La Banque centrale d’Argentine facilitera les opérations entre MercadoPago, Uala et 50 plateformes

Avant fin octobre la Banque centrale d’Argentine (BCRA) lancera “QR pour tous”. Pour décourager l’utilisation d’espèces, plus de 50 plateformes de paiement bancaires et non bancaires seront interopérables entre elles, notamment MercadoPago, Ualá et Naranja X.

Cela a été annoncé par Carlos Hourbeigt, membre du conseil d’administration de la BCRA, lors d’une conférence organisée par le magazine Forbes. “Nous visons à rivaliser avec de l’argent et que les entreprises ont un service plus économique et immédiat », a-t-il assuré.

Le président de la Chambre argentine des Fintech, Ignacio Plaza, qui a également participé à la conférence, a décrit la nouvelle comme quelque chose “d’épopée pour l’écosystème”. Comme expliqué lors de la présentation, il y a plus de 8 millions d’utilisateurs de portefeuilles numériques en Argentine et le nombre a augmenté depuis le début de la pandémie Covid-19.

Grâce à un code QR unique, les commerçants pourront recevoir des paiements de différentes plateformes. Source: vingt20photos / elements.envato.com

Pour Plaza, «si un système est construit où le capital commence à circuler grâce à une bonne expérience numérique qui offre une valeur réelle grâce à un écosystème numérique intégré, il y aura plus de ressources et de crédits disponibles».

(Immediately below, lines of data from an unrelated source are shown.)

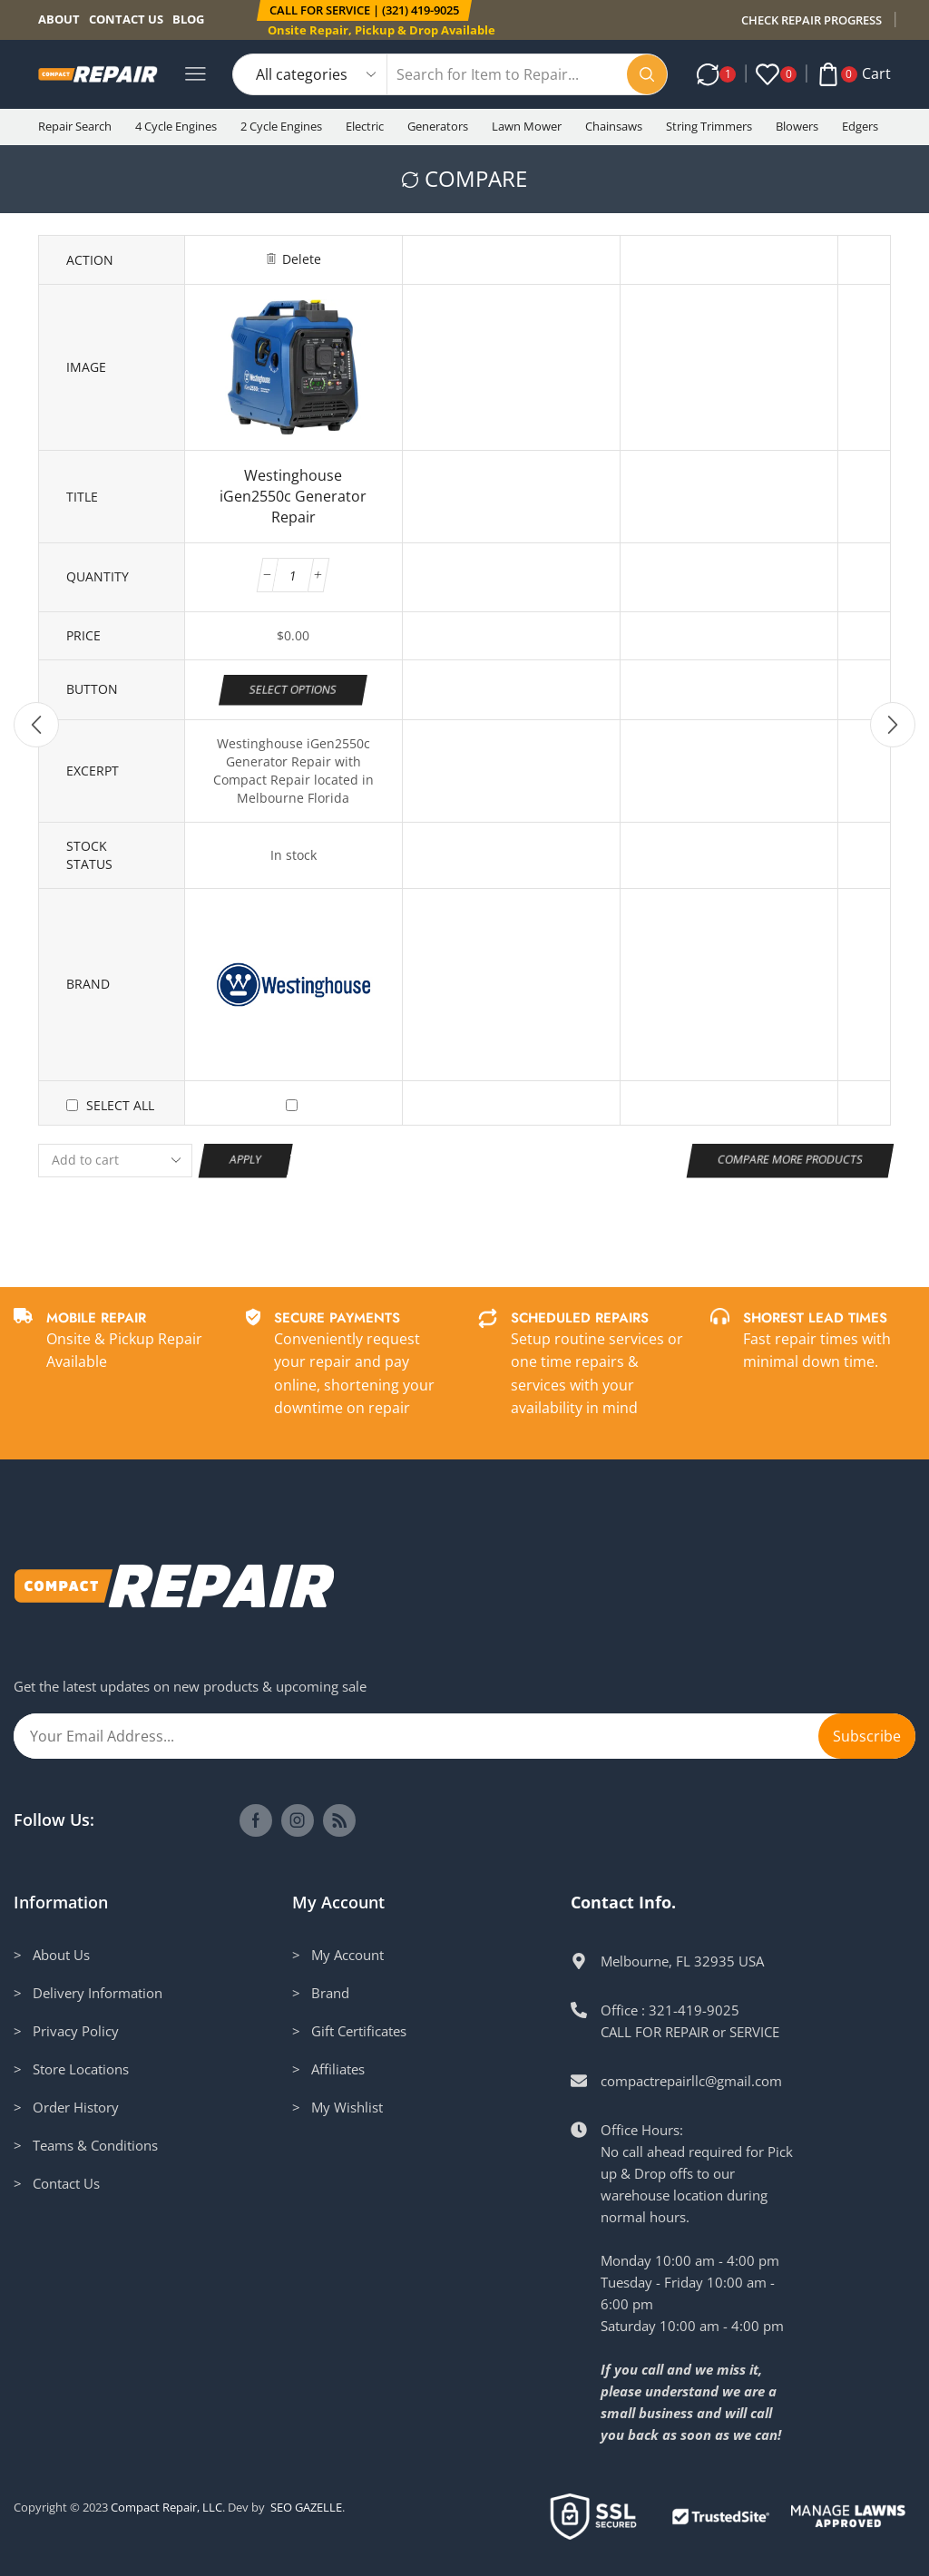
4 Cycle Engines (176, 126)
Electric (365, 126)
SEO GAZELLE (306, 2507)
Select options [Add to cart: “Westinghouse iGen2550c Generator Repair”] (293, 688)
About (59, 19)
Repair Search (75, 126)
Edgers (860, 126)
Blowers (797, 126)
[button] (363, 10)
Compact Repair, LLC (166, 2507)
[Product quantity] (293, 575)
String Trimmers (709, 126)
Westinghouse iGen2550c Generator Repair (293, 496)
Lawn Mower (527, 126)
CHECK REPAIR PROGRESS (811, 20)
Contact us (126, 19)
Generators (437, 126)
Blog (188, 19)
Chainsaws (613, 126)
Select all (120, 1105)
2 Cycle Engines (281, 126)
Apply (246, 1159)
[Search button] (647, 74)
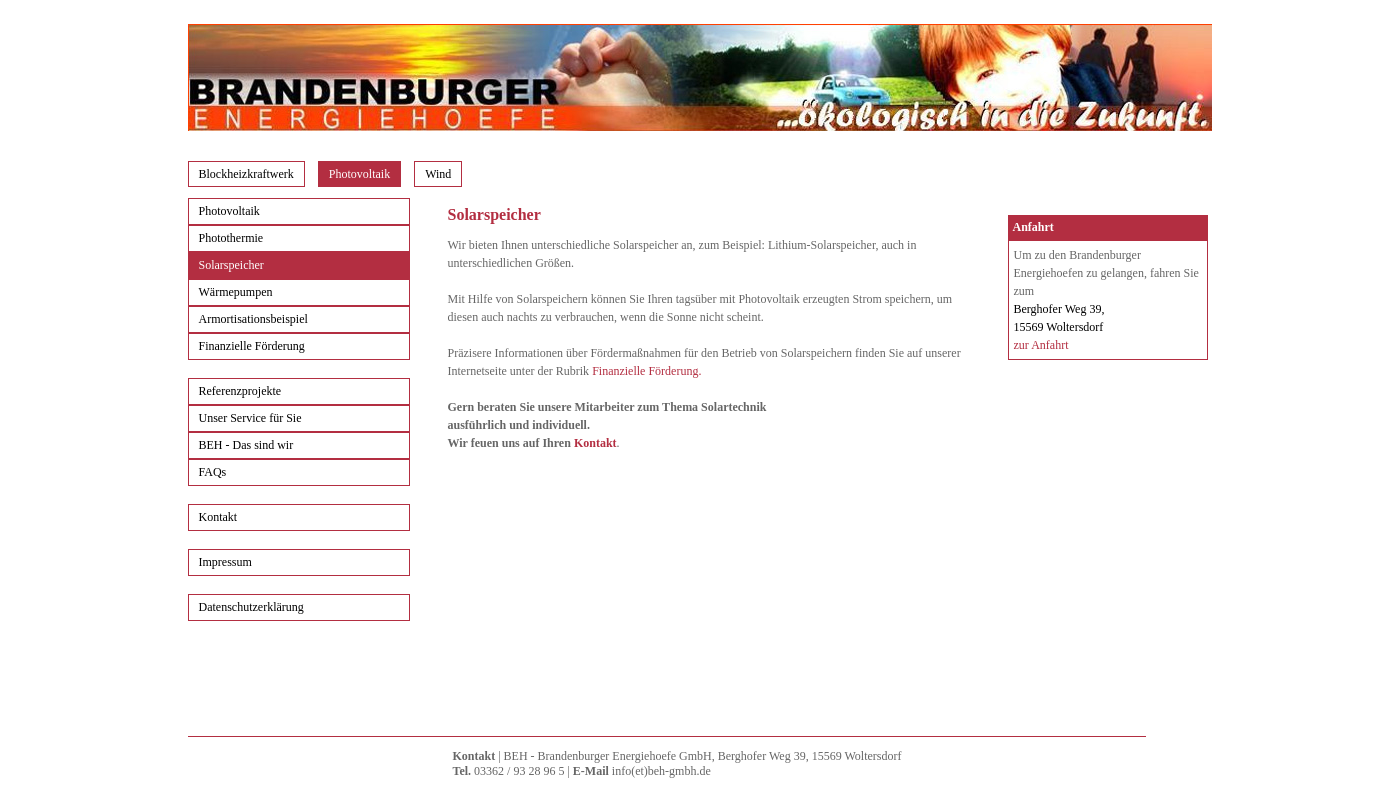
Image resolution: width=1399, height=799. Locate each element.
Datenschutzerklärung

Avec l’interopérabilité entre les plateformes de paiement ils espèrent que de nouveaux acteurs pourront rejoindre cet écosystème ainsi, selon les mots de Hourbeigt, «rendre la vie plus facile aux gens».

À travers son compte Twitter, le PDG et fondateur du portefeuille électronique Ualá s’est prononcé en faveur de cette initiative. «Nous sommes ravis de créer un un écosystème plus ouvert, interopérable et compétitif, sans monopoles et sans exclusion ». Il a assuré et ajouté que Ualá soutenait “le travail de réglementation sur cette voie”.

Les banques centrales recherchent un monde avec moins de liquidités

Diminuer l’utilisation de l’argent liquide est un objectif commun des banques centrales du monde entier. Les objectifs, moins altruistes que ceux exprimés par la BCRA, sont généralement d’augmenter la perception des impôts et d’avoir plus de contrôle sur les mouvements financiers des citoyens.

CriptoNoticias a signalé de nombreux cas d’actions à cet égard, comme par exemple le développement des monnaies numériques des banques centrales (CBDC). Avec ces pièces, contrairement à ce qui se passe avec de l’argent, l’anonymat total ne sera pas possible.

«Pour une CBDC et son système, il y aura des données de paiement et une question clé de la politique nationale sera de décider qui peut accéder à quelles parties et dans quelles circonstances», explique un rapport préparé par la Banque des règlements internationaux avec sept banques centrales.

La Chine est pionnière dans ce type de technologie et mène déjà les premières expériences avec le yuan numérique auprès de sa population. A travers cette initiative, le gouvernement chinois cherche, à moyen et long terme, remplacer les espèces et avoir plus de contrôle sur la monnaie.

En Espagne également, il existe un projet de loi récent visant à réduire, voire à éliminer les liquidités. Le Parti socialiste ouvrier espagnol (PSOE), auteur de la proposition, a été explicite en indiquant les motivations d’une loi présentant ces caractéristiques: collecter plus d’impôts et réduire la fraude fiscale.

Une modification ultérieure de ce projet de loi préconise de limiter l’utilisation des billets et des pièces “à long terme de manière progressive, consensuelle et coordonnée au sein de l’Union européenne”.